APPENDIX B. FURTHER ELABORATION ON EXAMPLES 4 AND 5

B.1.

Example 4 (ADA for targeted oncology trials (cont.)). There is interest in whether ADAs bind to a region of the immunotherapeutic drug that affects its efficacy. In other words, there is interest in the mechanisms by which the immunotherapy exerts effects on the clinical outcome (say, all‐cause survival at a given time $t$ ) in the presence of ADAs. ¹ , ⁵ Hence, despite the fact that survival is a well‐defined outcome whether or not the intercurrent event (ADA production) occurs, a study of total treatment effects on survival will not provide information on the effect of treatment in the presence of ADAs.

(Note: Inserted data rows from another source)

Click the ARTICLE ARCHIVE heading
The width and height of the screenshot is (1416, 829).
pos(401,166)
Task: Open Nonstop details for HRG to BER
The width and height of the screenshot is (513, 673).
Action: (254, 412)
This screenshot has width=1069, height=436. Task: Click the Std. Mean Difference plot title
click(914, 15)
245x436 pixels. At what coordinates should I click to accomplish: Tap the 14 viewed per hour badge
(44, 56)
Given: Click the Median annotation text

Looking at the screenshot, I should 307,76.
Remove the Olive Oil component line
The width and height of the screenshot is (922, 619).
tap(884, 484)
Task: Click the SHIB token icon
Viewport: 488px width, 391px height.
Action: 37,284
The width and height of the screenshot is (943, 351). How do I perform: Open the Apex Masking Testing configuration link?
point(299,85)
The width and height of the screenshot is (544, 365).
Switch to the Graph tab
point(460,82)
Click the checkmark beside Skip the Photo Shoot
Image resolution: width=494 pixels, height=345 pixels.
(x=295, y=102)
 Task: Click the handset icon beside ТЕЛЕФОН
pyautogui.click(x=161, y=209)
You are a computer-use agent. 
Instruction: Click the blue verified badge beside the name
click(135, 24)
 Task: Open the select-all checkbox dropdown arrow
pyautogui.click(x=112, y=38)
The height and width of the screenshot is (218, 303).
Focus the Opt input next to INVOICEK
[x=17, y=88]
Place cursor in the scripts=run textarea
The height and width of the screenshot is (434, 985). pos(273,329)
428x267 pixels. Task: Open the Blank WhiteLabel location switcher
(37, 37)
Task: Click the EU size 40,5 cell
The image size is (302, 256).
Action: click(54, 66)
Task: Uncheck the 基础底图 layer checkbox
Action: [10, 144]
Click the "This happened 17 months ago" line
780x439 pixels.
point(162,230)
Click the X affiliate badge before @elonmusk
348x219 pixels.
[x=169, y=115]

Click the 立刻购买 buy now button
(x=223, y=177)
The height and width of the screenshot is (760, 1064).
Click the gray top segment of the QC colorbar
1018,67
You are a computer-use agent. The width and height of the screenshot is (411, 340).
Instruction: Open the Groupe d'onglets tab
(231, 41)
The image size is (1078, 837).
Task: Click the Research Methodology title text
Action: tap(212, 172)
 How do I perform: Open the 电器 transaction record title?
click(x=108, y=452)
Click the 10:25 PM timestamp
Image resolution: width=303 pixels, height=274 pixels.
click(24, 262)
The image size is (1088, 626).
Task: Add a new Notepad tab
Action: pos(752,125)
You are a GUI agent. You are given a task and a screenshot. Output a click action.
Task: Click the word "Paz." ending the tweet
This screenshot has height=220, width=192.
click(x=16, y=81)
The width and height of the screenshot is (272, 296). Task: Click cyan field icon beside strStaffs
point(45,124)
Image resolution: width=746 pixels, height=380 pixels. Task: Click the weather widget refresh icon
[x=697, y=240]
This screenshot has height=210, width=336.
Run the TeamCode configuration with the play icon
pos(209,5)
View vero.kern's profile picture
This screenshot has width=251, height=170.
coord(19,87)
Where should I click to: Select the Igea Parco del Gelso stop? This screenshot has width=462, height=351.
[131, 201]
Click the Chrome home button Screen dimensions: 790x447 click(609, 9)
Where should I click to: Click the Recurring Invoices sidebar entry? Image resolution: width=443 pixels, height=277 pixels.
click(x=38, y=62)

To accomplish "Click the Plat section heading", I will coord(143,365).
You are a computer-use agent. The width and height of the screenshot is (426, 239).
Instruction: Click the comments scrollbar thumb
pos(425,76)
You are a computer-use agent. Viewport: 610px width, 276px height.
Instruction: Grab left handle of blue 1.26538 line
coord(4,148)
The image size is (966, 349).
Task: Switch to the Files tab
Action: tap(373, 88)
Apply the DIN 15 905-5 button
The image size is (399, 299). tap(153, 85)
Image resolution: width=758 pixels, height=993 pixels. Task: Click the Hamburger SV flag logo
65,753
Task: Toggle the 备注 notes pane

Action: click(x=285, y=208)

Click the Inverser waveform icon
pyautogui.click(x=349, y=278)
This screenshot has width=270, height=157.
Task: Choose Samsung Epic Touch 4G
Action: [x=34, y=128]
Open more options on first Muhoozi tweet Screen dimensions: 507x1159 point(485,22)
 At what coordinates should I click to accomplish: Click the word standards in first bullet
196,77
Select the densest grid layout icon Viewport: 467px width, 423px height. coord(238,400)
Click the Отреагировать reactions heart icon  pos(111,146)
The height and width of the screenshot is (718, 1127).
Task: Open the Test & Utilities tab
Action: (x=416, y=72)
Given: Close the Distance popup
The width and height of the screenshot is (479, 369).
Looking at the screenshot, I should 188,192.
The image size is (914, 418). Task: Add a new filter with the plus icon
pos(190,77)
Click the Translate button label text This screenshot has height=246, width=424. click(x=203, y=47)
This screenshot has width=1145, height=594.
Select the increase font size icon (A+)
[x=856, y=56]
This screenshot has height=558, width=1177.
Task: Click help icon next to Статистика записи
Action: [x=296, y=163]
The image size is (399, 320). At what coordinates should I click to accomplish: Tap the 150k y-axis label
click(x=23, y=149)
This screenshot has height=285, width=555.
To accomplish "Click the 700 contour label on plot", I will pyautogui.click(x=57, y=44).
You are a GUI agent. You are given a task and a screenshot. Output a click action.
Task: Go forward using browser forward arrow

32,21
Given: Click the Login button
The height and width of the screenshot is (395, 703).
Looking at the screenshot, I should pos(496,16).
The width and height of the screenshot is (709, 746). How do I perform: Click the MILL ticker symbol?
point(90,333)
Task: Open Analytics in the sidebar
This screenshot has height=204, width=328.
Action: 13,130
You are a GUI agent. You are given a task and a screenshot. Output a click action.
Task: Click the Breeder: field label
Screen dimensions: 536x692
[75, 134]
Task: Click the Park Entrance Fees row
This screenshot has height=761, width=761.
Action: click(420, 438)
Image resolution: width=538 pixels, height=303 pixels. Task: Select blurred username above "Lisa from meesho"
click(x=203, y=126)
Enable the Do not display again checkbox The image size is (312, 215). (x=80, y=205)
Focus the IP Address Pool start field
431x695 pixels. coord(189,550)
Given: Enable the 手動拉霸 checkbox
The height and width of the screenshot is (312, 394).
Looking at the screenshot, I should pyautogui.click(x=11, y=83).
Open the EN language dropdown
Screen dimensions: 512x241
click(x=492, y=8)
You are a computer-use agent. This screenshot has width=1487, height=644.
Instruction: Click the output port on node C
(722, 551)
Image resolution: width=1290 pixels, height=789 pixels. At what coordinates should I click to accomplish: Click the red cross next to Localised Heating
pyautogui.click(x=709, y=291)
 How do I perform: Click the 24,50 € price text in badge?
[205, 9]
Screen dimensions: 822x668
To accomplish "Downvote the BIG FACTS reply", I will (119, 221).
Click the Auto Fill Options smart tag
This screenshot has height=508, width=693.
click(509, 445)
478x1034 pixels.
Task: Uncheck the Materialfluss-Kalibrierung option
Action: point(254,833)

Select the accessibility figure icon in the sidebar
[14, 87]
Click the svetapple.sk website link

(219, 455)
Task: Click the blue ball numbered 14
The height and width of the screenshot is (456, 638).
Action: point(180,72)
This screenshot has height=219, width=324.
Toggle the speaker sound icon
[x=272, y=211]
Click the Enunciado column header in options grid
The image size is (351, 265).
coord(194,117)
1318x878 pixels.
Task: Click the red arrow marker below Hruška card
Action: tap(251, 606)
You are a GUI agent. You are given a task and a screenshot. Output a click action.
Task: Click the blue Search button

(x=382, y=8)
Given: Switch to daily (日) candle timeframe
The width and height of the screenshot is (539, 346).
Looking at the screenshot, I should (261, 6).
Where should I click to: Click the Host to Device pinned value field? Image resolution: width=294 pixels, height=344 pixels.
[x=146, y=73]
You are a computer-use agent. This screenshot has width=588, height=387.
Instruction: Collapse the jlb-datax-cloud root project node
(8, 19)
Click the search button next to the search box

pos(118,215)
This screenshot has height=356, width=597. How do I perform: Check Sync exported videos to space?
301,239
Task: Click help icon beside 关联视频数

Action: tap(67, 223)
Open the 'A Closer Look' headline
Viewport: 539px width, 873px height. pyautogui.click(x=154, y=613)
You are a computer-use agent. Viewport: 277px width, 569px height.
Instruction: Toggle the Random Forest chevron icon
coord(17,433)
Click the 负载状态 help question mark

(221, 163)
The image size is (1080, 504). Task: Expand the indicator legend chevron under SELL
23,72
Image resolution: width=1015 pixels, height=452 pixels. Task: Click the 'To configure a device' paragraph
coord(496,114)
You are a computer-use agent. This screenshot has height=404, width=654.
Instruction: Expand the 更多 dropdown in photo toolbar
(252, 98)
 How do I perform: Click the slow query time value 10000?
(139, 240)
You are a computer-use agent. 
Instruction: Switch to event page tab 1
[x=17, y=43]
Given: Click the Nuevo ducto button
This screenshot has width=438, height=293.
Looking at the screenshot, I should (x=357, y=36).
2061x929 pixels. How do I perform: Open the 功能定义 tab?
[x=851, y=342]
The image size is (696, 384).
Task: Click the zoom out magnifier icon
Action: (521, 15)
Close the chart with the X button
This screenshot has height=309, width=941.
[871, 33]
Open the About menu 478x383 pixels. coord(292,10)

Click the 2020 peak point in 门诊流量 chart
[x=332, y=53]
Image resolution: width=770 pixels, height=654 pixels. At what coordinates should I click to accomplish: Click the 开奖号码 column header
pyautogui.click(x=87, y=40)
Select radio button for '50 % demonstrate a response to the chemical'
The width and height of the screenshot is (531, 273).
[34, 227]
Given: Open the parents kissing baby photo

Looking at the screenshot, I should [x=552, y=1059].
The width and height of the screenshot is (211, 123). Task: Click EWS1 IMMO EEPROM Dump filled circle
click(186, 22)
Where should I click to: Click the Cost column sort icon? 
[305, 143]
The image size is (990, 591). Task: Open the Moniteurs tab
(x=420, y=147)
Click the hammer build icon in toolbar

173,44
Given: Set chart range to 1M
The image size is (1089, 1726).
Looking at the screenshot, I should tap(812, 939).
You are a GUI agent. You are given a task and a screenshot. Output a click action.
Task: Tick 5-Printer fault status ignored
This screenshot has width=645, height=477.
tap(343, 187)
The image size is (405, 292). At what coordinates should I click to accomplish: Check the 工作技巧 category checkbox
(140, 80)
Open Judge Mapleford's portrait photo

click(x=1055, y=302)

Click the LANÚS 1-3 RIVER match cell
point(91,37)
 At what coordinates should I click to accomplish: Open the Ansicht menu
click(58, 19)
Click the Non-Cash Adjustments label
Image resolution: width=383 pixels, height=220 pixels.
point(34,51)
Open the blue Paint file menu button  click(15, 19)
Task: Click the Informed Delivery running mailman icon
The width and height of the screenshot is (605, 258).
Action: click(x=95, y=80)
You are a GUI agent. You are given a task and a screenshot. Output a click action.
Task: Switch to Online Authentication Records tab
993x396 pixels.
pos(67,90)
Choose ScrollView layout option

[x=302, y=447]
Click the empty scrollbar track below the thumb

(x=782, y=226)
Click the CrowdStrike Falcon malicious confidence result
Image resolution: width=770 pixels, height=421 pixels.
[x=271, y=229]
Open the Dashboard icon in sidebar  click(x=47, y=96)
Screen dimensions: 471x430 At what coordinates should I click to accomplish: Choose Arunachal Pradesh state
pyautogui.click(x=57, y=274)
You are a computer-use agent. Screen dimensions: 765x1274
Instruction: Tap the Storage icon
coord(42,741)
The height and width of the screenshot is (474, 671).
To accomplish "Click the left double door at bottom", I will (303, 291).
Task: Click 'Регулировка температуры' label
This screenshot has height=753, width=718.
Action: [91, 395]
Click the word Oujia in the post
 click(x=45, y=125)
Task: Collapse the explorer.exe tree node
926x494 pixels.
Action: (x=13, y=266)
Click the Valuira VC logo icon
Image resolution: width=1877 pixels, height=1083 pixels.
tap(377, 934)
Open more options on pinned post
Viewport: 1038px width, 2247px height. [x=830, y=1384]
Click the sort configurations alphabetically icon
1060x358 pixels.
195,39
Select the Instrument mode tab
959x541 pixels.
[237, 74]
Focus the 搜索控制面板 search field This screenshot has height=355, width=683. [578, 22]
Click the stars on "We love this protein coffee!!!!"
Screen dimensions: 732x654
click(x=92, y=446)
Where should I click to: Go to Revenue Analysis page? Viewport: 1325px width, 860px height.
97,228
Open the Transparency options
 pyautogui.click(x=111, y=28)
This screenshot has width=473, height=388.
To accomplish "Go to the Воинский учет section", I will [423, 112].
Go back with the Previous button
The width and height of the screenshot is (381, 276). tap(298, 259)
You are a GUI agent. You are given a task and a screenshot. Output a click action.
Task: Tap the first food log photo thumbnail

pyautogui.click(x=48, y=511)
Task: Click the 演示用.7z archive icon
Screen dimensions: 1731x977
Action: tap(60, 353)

Nevertheless, the story about mechanisms immediately motivates a study of a separable effect, similarly to Example 1 and the first question in Example 2. The authors also concretely suggest (physical) components of treatment ¹⁴ , ¹⁵ , ¹⁶ , ²⁸ , ³⁷ that exert different effects: Let $A$ indicate immunotherapy ( $A = 1$ ) or no treatment ( $A = 0$ ). The immunotherapy $(A = 1)$ can be decomposed into a component to which the antibody binds ( $A_{S} = 0$ , a particular part of the drug), and the remaining component to which it does not bind (say, $A_{Y} = 1$ , the remaining part of the drug). Then, the estimand in (10), conditional on $S^{a_{S} = 1} = S^{a = 1} = s$ (those who would have ADA production when treated), would quantify the effect of the component to which the antibody binds ( $A_{Y}$ ) on the clinical outcome ( $Y$ , say, survival after a time $t$ ) among those who would get ADA under treatment. Assuming that nobody can develop ADAs without receiving treatment (a monotonicity assumption) and full isolation, ¹⁵ the conditioning set defined by the separable effects will coincide with an estimand defined in the union of principal strata by Bornkamp et al. ¹ Yet, the motivation for choosing the principal stratum estimand is not clear unless a causal question is explicitly stated and translated to a formal estimand: the theory of separable effects is precisely created to help with this task, ¹⁵ , ²⁸ , ³⁷ and the reasoning about separable effects is precisely what justifies why the estimand defined in a union of principal stratum is of substantial interest. In other words, the separable effects reasoning is required to justify the use of the principal stratum estimand.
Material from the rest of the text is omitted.